When the fork tine hit the yoke, there was a sudden pop and Sophie shrieked and dropped the bowl. The egg had exploded and pieces of it were covering the room. There were bits of yoke in Sophie's hair, on her cloths, on the ceiling of the kitchen, and the counters and floor and chairs.
Moments later Jake was in the doorway staring at her.
“What on earth have you done?”
“Sorry,” Sophie said, biting her lip. “I made kind of a mess.”
Jake laughed. “Well, let's just get it cleaned up, then.”
Jake's parents and brother all arrived in the doorway at the same moment. “Are you all right?” his mother asked Jake.
“Do I look like the one in trouble here?” he said.

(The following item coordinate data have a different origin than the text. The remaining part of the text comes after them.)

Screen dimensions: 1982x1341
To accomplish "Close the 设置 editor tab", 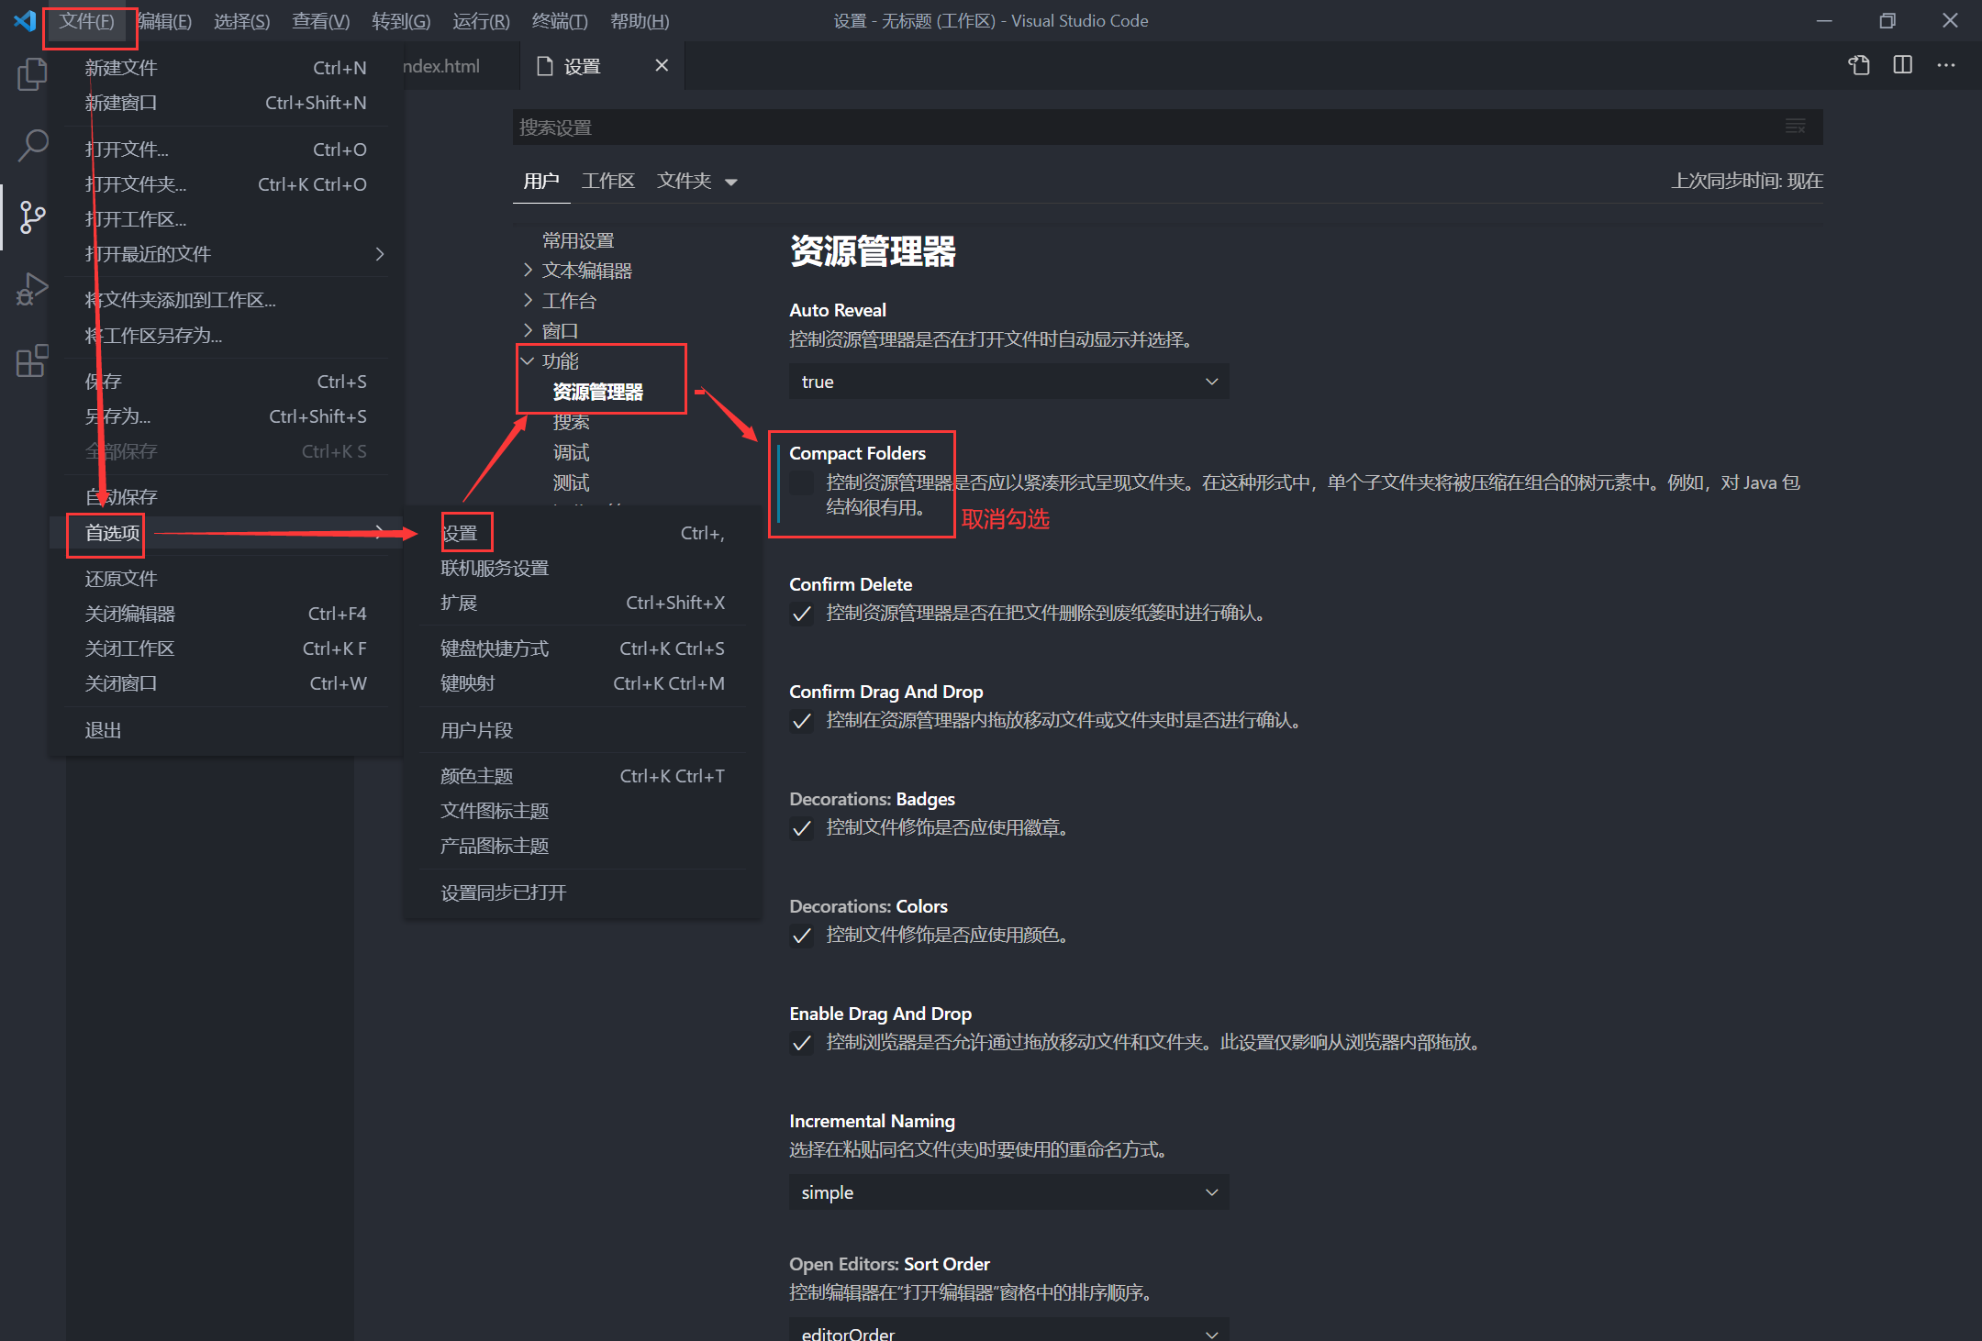I will click(662, 65).
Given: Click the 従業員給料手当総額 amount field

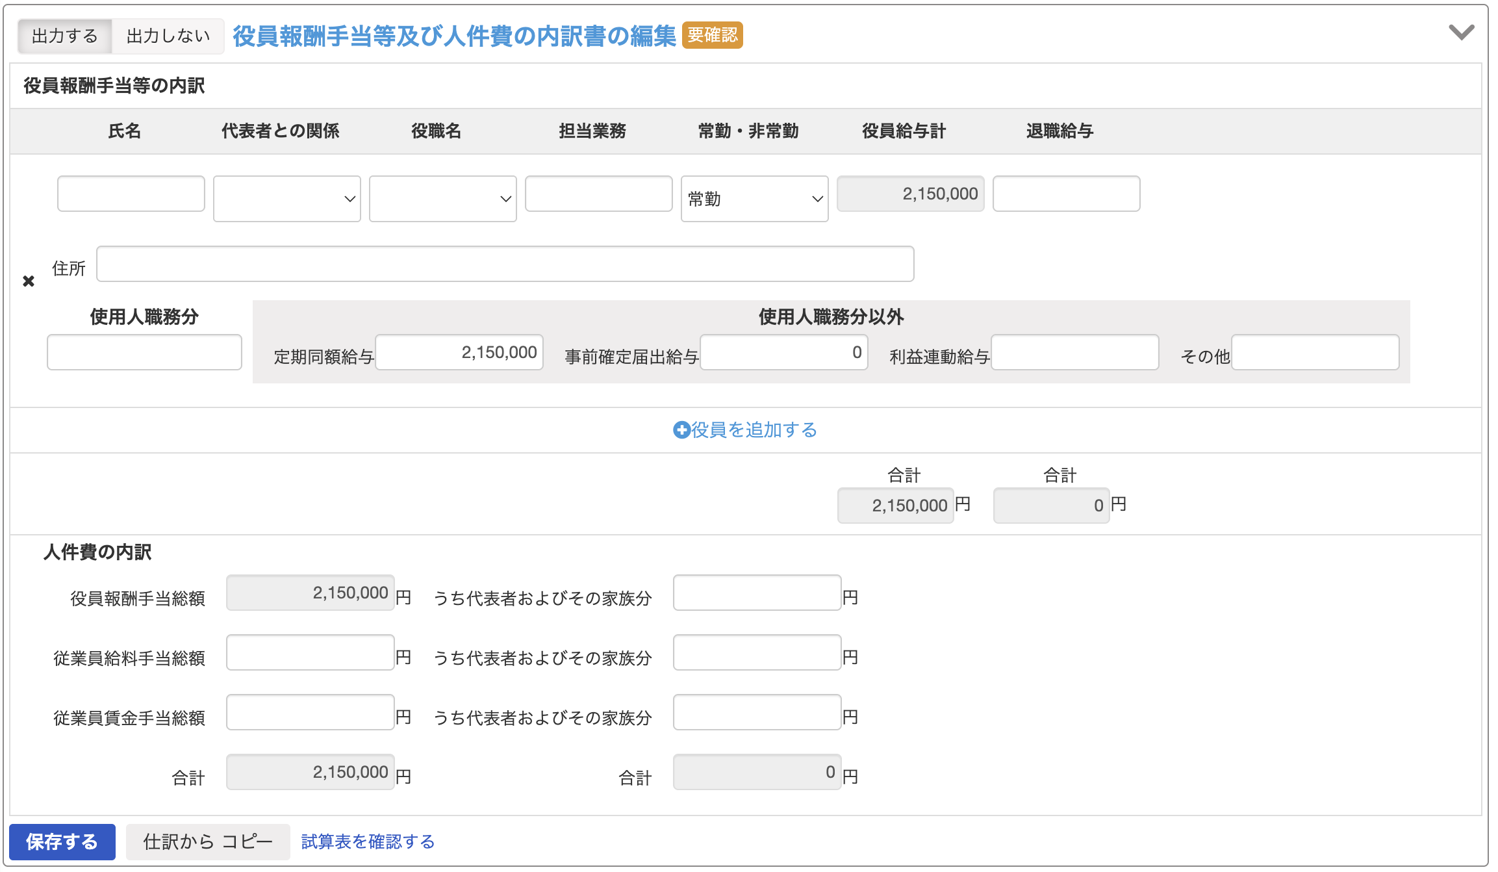Looking at the screenshot, I should [x=311, y=653].
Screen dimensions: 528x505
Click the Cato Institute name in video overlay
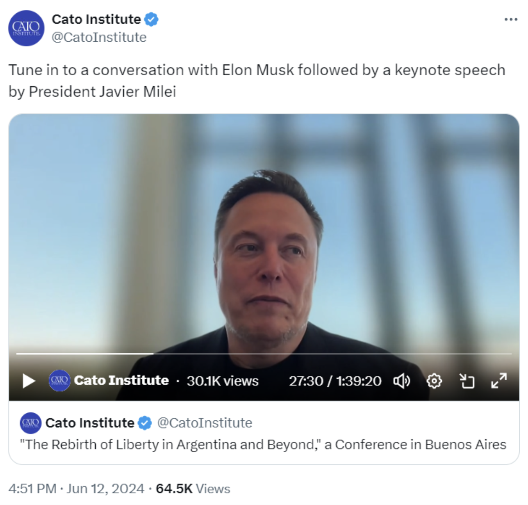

Everyone cleaned up while teasing Sophie. There was no doubt that Sophie was a klutz. Jake had never been clumsy in his life until recently. Sophie fell over for no reason all the time, but no one had ever given her the excuse of a progressive neurological disorder.
She was foolish to think that Jake was ever going to see anything in her. She always screwed things up. He needed to be with someone who could take care of him as his body weakened, not someone who was likely to cause more trouble. The end of the year was approaching fast. They would all graduate
and she would probably never see him again.
***
Jake was often alone in the hallways now, as he took his time to walk between classes. Sometimes he took a little more time than necessary. The teachers wouldn't complain anymore. They had had some kind of secret meeting in which his condition had been whispered. One day he was walking around a corner when he saw someone huddled on the floor at the far end of the hall.
“Are you okay?” he called, but the figure didn't move. He started to walk closer, then he recognized the briefcase laying on the floor. He had to stop himself from trying to run, remembering that his legs would no longer allow it. He walked as fast as he could and quietly cursed the strange jerking movement of his legs. “Paul?”
Paul lifted his face and looked up at Jake. His eyes were puffy and black, almost swollen shut. Blood was oozing from a cut on his cheek and his lip was swollen up. He clutched his stomach and Jake saw more blood puddling under him.
“Oh my God” Jake dropped to the ground and touched Paul's shoulder. “What happened?” But it was a stupid question. He knew what had happened. Derek had happened. “Hang on,” Jake said, “Just hang on. He pulled a cell phone out of his pocket and dialed Alex's number.
“I'm in class, Jake, this better be an emergency,” his brother's voice said.
“It is.”
“Are you okay?” Sudden alarm in his voice.
“Come to the hallway outside room 128 and hurry.”
Another student came walking around the corner. “Hey, you,” Jake called, “Get the principal and the nurse, would you?” The student nodded and stared at Paul while he started to run toward the office.